Former prison guard Anthony Mifsud is still waiting to receive the €186,000 he was awarded in compensation for being tortured by policemen 28 years ago.

Mr Mifsud was wrongfully accused of helping prisoners escape in 1982 and was savagely beaten under interrogation until he gave a false confession at gunpoint.

“I’m not thinking about the money, I just want justice to be done. This is not fair,” the 51-year-old told The Sunday Times.

His compensation money is accumulating interest, but since he cannot work, the delay in payment means he is still dependent on his family, something he finds degrading.

“I still take a pill for the shock every day. I am also disabled. I don’t have the strength you have. If I go to work I will get tired and leave.”

If the incident had never taken place, and Mr Mifsud had spent the past 28 years with a part-time annual salary of €7,000, he would have earned more than he was granted in compensation last September.

When he appealed, his lawyer had calculated he was actually owed around €1.2 million, but for “expecting more than he was due by law”, the Constitutional Court ordered Mr Mifsud to pay 20 per cent of court fees.

“That is sacrilegious. You are getting me to pay when I have done nothing wrong,” he says.

“They took away my job and my life... I spent three years in prison for nothing. They framed me. They tarnished my reputation.”

After three years awaiting trial in prison between 1982 and 1985 a jury found him not guilty of helping Louis Bartolo and Ahmed Khalil Habib escape.

Even though Mr Mifsud remembers his ordeal in graphic detail, he smiles in disbelief.

“I got a call in the morning and they told me to go to the prison immediately because two prisoners had escaped. My car failed to start so I got on to a bus.”

After being transferred from one office to another, he was placed on a chair. The officers in charge told him they knew he helped the prisoners escape but since Mr Mifsud said he had no idea what they were talking about, they beat him until he almost lost consciousness.

He was attacked with a cane and threatened with a diving knife and a gun.

“I remember feeling something cold at the back of my head. And they started counting ‘One, two, three... where is Louis Bartolo?’”

Eventually he agreed to “lie”, after being told his other option was to be killed.

“From my cell I called for the doctor but they never sent one. I couldn’t even eat or drink because of the pain,” Mr Mifsud, who was 22 at the time, said.

What hurts him most is that the policemen who terrorised him got off scot-free as legal action could not be taken against them since the case was time-barred.

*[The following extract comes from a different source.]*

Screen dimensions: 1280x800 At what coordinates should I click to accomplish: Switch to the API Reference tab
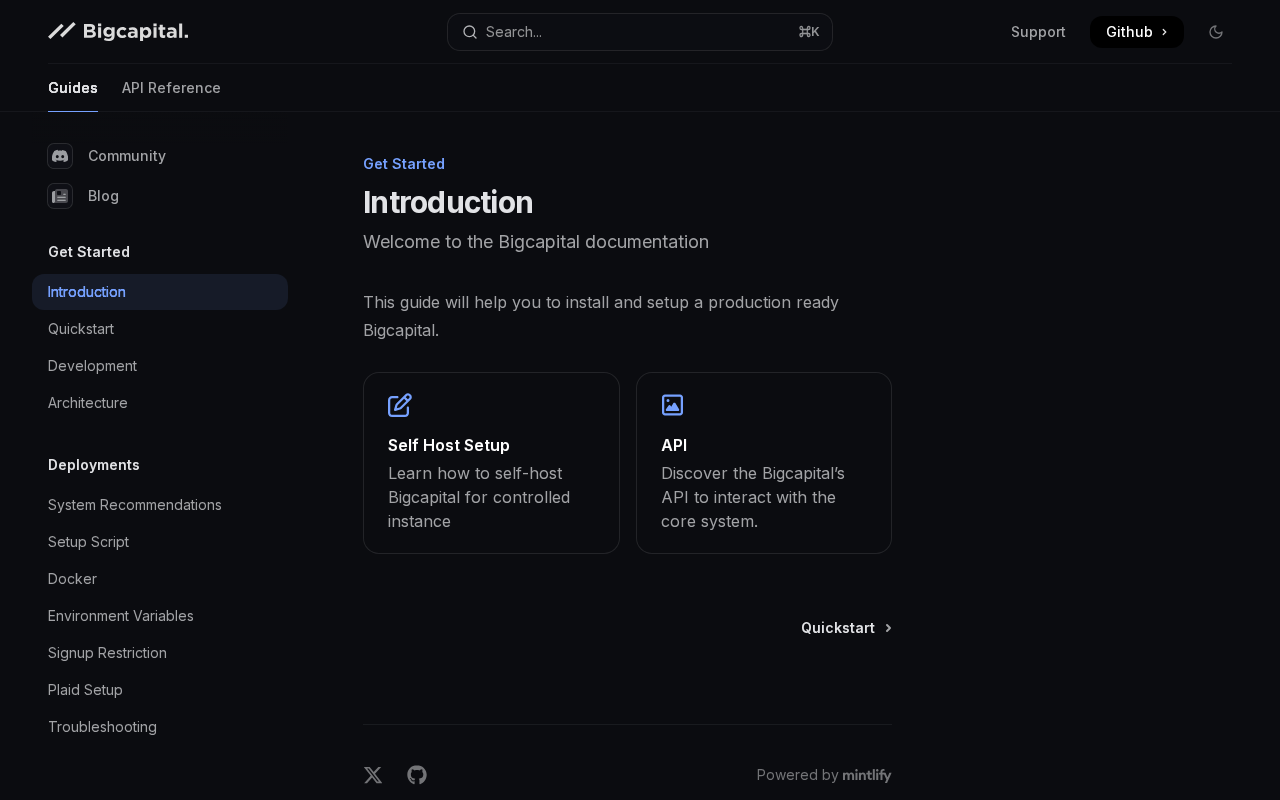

He therefore filed a compensation suit in the civil court against his assailants: Police Inspector Joseph Psaila, former Police Superintendent Carmelo Bonello, former Police Commissioner Lawrence Pullicino and the current Police Commissioner, who represents the State.

Even though Mr Mifsud won the case, the perpetrators had their portion of the compensation capped at a combined €25,000 by a Constitutional Court.

The rest, €161,000, is owed by the State, meaning it will come from taxpayers’ money.

“Till now I have received nothing. I am waiting. I don’t want to do anything else for now. They think they are dealing with a little boy. I am going by the law. But there is a limit,” he says.

Mr Mifsud, who loved the justice system so much that he wanted to be a part of it, is left questioning whether the law is really equal for everyone.

“It’s not fair that you treat a man like an animal... and you get away with it. It is like telling people they can rob and kill. I didn’t take the law into my own hands,” he said.

“I suffered in my life. And I still suffer to this day, because of what they did to me. I just want to be given my dues... Not knowing where you stand drives you crazy.”

Last week Mr Mifsud filed a constitutional application seeking compensation over undue delays in two court cases. During his trial, the court had found that his right to a fair hearing within a reasonable time and to be presumed innocent until proven guilty had both been violated.

Meanwhile, the case he had instituted in May 1987 against Supt Bonello, Supt Psaila, and the Police Commissioner for subjecting him to inhumane treatment dragged on from 1987 to 2008.

He said the delays in the conclusion of the two court cases were unjustified and had caused him distress.